年休を取り残す理由、「病気への備え」「迷惑かける」
労働政策研究・研修機構が、正社員を対象に2010年10月から11月にかけて実施した「年次有給休暇の取得に関する調査」結果(有効回答数2071人)によると、年休取得日数の平均値は8.1日、年休取得率の平均値は51.6%となった。年休を取り残す理由(各項目の肯定割合の合計)は、「病気や急な用事のために残しておく必要がある」が64.6%で最多、次いで「休むと職場のほかの人に迷惑をかける」が60.2%となった。
以下、「仕事量が多すぎて休んできる余裕がない」(52.7%)、「休みの間仕事を引き継いでくれる人がいない」(46.9%)、「職場の周囲の人が取らないので年休が取りにくい」(42.2%)、「上司がいい顔をしない」(33.3%)、「勤務評価等への影響が心配」(23.9%)などとなっている。病気などの急な用事への備えのほかは、職場の雰囲気や仕事量、代替要員など、いずれも勤め先の要因によって生じている理由が上位にきている。

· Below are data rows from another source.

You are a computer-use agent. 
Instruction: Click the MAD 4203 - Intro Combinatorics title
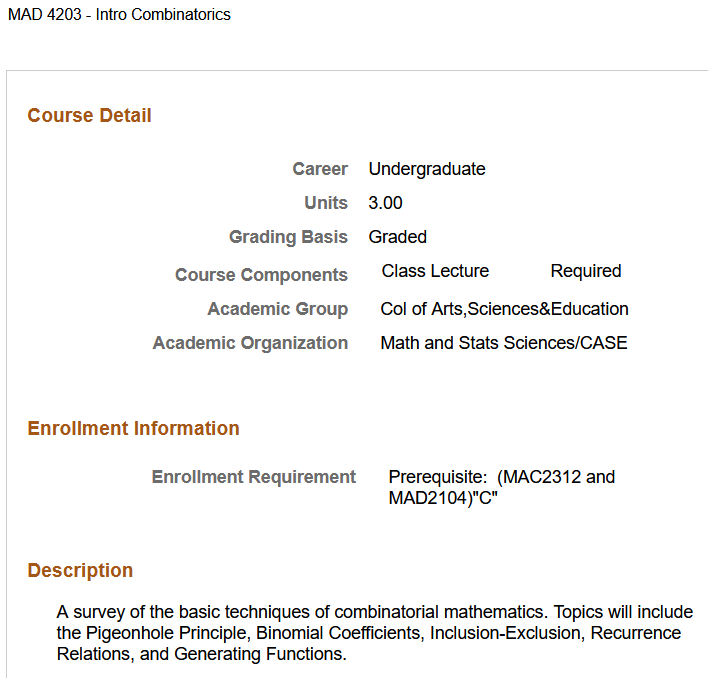tap(119, 15)
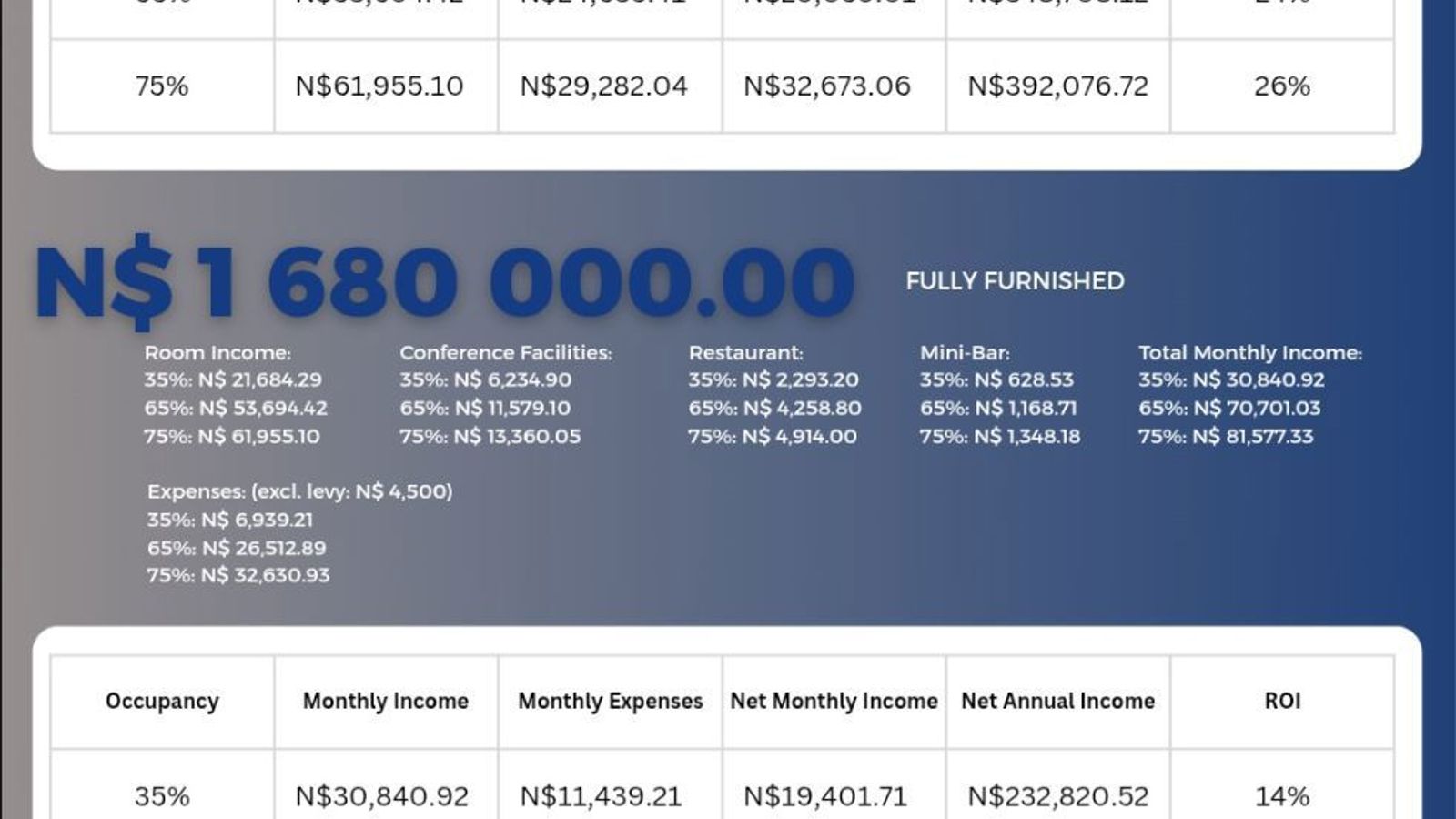Click the N$ 1 680 000.00 price heading
Image resolution: width=1456 pixels, height=819 pixels.
tap(443, 280)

年次有給休暇の計画的付与制度の導入状況では、「導入されている」とする者が21.8%、「導入されていない」が34.7%、「わからない」が42.2%。計画的付与制度の導入内容(複数回答)は、「年休付与計画表による個別付与方式」が54.1%、次いで「事業場全体の休業の一斉付与方式」が24.8%。また、計画的付与制度が導入されていない者の44.8%が導入を希望しており、年休取得日数が少ない者ほど導入希望割合は高まる傾向にある。
連続2週間程度の長期休暇の取得状況は、「取得した」とする者は2.2%とわずかだった。長期休暇を取得しなかった者の取得希望者は63.2%と6割強に及んだ。長期休暇を取得するために必要なこと(複数回答)は、「長期休暇を取りやすくするような職場の雰囲気の改善」が61.5%でトップ、次いで「休暇中のサポート体制の整備」(53.1%)、「経営トップが長期休暇取得促進に積極的であること」(45.6%)などが挙げられた。